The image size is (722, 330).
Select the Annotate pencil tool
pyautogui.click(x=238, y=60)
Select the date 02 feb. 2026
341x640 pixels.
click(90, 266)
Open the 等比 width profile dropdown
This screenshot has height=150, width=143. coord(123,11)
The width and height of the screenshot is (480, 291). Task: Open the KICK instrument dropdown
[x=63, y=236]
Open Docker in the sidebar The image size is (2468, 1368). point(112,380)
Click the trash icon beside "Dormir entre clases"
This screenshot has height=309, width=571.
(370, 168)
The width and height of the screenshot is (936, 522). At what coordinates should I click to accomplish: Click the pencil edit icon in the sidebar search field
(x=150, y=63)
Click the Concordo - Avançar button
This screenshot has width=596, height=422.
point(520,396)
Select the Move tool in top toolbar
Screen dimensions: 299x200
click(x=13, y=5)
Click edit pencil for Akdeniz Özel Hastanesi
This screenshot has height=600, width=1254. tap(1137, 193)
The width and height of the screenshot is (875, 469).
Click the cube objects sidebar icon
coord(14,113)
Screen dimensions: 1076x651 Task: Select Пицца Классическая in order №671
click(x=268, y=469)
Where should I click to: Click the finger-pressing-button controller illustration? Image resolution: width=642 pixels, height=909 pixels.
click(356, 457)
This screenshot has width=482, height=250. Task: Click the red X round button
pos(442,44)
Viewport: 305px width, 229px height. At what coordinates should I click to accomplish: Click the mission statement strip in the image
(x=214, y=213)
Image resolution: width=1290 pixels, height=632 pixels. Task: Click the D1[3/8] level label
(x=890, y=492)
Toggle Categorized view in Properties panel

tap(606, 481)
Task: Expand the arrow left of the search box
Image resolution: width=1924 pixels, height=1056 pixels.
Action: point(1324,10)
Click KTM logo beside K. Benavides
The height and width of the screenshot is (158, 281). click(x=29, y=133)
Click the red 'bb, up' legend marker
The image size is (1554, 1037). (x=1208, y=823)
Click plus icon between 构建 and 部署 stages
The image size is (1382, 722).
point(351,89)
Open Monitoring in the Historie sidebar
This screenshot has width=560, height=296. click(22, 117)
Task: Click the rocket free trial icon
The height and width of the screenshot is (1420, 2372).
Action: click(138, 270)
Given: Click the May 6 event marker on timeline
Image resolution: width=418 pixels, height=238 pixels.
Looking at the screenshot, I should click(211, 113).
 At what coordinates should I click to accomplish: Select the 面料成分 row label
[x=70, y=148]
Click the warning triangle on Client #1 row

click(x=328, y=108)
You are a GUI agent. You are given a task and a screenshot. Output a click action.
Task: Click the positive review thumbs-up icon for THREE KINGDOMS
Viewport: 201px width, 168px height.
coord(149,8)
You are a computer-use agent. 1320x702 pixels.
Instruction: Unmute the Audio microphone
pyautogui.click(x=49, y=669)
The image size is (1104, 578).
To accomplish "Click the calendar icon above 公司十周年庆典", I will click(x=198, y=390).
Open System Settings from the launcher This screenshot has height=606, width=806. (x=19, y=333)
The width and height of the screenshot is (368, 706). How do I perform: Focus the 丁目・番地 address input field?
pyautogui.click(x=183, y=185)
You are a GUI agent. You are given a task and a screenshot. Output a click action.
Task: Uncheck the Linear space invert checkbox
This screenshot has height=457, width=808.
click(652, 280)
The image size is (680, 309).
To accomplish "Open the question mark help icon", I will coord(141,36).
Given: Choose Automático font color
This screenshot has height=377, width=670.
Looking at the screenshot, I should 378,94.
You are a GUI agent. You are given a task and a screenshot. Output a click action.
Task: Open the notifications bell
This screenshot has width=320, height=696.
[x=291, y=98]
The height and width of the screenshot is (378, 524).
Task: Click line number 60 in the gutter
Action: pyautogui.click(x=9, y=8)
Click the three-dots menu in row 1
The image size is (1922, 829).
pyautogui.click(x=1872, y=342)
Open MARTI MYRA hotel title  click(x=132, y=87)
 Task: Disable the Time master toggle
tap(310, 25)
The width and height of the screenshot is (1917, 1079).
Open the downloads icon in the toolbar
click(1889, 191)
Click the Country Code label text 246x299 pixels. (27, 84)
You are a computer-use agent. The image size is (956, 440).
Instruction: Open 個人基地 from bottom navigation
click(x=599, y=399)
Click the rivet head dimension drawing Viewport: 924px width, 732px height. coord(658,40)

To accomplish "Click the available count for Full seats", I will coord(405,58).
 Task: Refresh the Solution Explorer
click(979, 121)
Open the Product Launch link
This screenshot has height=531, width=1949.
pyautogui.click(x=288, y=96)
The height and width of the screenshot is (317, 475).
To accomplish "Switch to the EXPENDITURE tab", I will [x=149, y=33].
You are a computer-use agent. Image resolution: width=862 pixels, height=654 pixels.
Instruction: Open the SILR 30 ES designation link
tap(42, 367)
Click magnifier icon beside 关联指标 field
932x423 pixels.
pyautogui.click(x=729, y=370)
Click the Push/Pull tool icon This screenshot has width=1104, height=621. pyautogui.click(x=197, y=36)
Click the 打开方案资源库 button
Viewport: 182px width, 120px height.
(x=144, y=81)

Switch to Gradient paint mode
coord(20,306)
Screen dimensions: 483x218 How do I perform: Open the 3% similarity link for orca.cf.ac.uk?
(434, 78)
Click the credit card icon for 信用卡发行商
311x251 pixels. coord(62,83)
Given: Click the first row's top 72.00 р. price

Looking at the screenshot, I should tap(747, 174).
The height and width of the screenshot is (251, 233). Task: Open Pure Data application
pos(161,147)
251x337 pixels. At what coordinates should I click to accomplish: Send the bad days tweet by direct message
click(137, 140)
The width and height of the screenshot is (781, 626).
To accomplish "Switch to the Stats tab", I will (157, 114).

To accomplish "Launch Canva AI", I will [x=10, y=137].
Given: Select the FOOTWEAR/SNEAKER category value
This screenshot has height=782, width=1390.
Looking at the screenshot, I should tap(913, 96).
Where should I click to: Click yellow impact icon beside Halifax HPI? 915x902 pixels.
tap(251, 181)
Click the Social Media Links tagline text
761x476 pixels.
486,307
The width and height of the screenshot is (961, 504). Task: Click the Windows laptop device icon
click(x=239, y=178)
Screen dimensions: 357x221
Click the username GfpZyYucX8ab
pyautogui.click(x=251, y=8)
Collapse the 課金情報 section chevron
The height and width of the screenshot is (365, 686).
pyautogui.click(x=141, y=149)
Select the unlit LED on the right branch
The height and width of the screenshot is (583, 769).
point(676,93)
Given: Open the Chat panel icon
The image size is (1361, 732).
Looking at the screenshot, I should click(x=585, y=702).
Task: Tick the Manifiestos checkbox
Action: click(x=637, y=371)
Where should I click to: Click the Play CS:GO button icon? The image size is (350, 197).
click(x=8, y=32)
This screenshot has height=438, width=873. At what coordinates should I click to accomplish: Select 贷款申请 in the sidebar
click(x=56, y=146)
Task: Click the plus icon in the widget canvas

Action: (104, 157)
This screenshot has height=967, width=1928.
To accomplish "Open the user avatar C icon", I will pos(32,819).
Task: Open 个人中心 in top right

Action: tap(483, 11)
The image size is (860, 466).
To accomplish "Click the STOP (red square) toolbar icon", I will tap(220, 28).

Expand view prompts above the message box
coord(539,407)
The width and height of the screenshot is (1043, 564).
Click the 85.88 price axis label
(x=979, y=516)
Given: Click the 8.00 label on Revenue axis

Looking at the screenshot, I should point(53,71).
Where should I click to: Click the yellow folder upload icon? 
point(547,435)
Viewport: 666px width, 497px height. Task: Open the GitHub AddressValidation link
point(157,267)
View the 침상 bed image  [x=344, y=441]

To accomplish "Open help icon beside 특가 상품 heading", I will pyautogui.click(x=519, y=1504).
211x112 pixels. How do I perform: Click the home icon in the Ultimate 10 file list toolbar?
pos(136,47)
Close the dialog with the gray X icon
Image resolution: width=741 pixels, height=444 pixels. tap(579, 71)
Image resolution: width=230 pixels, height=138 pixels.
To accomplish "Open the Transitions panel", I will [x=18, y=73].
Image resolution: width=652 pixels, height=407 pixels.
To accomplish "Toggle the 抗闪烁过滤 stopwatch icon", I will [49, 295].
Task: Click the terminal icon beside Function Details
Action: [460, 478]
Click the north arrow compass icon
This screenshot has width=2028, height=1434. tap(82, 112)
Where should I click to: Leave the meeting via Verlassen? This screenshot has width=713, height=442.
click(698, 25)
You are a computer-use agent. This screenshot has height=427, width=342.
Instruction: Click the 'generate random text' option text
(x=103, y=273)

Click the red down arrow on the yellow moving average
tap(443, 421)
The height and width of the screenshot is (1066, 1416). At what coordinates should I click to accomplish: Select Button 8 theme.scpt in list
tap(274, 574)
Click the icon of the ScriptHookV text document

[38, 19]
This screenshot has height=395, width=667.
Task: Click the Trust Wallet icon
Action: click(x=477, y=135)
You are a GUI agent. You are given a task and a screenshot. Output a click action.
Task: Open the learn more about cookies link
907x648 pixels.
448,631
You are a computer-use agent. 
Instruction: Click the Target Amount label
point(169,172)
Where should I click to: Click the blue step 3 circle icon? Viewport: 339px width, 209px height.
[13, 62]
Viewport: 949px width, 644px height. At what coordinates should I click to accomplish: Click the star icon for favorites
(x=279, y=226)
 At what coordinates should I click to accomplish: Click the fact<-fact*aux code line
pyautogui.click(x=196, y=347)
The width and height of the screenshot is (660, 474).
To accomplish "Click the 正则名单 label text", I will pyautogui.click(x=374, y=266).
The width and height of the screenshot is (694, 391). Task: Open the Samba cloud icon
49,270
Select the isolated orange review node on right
________________________
## [Exercise directions]
Repeat the entries starting with the line with "The height and width of the screenshot is (317, 475)." and going on through the line with "pos(161,147)", putting "Launch" wherever "Open" appears and changing nothing else.

## [Final result]
The height and width of the screenshot is (317, 475).
To accomplish "Switch to the EXPENDITURE tab", I will [x=149, y=33].
You are a computer-use agent. Image resolution: width=862 pixels, height=654 pixels.
Instruction: Launch the SILR 30 ES designation link
tap(42, 367)
Click magnifier icon beside 关联指标 field
932x423 pixels.
pyautogui.click(x=729, y=370)
Click the Push/Pull tool icon This screenshot has width=1104, height=621. pyautogui.click(x=197, y=36)
Click the 打开方案资源库 button
Viewport: 182px width, 120px height.
(x=144, y=81)

Switch to Gradient paint mode
coord(20,306)
Screen dimensions: 483x218 How do I perform: Launch the 3% similarity link for orca.cf.ac.uk?
(434, 78)
Click the credit card icon for 信用卡发行商
311x251 pixels. coord(62,83)
Given: Click the first row's top 72.00 р. price

Looking at the screenshot, I should tap(747, 174).
The height and width of the screenshot is (251, 233). Task: Launch Pure Data application
pos(161,147)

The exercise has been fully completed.